L’intérêt pour la Qualité de Vie au Travail (QVT) en France, qu’on perçoit dans l’émergence d’observatoires et d’enquêtes sur le sujet, dans les négociations en cours dans les entreprises, dans l’offre de conseil et dans certains dispositifs législatifs, prend sa source dans un ensemble de facteurs  qui présentent autant de risques que d’opportunités. Ces risques ont trait à un « rabattement » de la QVT à une vague notion de bien-être au travail, de « confort », qui serait atteint par l’intermédiaire de dispositifs favorisant l’adéquation entre les attentes individuelles et les programmes RH de «  promotion de la santé  ». Les opportunités renvoient au développement du potentiel d’efficacité au travail, d’innovation organisationnelle et au renforcement de la prévention primaire dans l’entreprise.

Préambule 

La qualité de vie au travail désigne et regroupe sous un même intitulé les actions qui permettent de concilier à la fois l’amélioration des conditions de travail pour les salariés et la performance globale des entreprises, d’autant plus quand leurs organisations se transforment. De ce fait, la question du travail fait partie intégrante des objectifs stratégiques de l’entreprise et doit être prise en compte dans son fonctionnement quotidien afin, notamment, d’anticiper les conséquences des mutations économiques.

La QVT est une façon de réinvestir la question du travail et de ses transformations dans un contexte où les enjeux de l’emploi pourraient la faire oublier.

De quoi s’agit-il ?

L’engagement dans le travail et l’entreprise est à la source des gains de performance et de l’innovation. Cet engagement dépend de plusieurs conditions : contenu du travail, opportunités de développement professionnel, qualité du management… de la satisfaction des clients ou usagers… ainsi que d’un bon fonctionnement de l’entreprise. 
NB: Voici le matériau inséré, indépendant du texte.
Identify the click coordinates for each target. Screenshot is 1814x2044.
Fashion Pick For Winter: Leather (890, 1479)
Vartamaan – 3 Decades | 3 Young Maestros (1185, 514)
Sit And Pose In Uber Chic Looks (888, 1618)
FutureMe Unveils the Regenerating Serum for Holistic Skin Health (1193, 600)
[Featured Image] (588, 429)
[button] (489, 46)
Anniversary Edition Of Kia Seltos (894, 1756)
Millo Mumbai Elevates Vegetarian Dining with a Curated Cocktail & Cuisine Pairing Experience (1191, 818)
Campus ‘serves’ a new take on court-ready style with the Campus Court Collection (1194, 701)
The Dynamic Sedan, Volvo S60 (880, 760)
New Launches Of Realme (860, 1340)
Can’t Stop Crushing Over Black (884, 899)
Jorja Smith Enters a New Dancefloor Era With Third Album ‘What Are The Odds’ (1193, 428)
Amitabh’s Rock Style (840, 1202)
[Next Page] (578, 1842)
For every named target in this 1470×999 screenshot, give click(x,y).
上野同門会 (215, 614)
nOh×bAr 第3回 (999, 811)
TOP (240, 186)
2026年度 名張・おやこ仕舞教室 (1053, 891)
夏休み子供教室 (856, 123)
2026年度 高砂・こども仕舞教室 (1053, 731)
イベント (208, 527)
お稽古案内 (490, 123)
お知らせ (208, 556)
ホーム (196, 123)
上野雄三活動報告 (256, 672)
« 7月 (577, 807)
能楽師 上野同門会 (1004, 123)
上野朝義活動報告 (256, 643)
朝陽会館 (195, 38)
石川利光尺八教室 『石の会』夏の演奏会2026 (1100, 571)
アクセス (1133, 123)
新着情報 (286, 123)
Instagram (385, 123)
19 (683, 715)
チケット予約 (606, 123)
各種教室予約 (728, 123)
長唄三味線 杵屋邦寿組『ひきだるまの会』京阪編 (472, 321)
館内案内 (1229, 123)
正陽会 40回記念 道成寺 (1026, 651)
Concevoir de telles conditions de manière pérenne suppose de les inscrire à l’agenda stratégique et dans les projets techniques, sociaux et organisationnels de l’entreprise.

LES CONDITIONS 

  • Environnement de travail (physique, technique, organisationnel…).
  • Conditions d’emploi (formation, carrière, égalité, parcours professionnel…). 
  • Conditions de vie extra professionnelles en relation avec le travail (temps de transport, problèmes de santé…). 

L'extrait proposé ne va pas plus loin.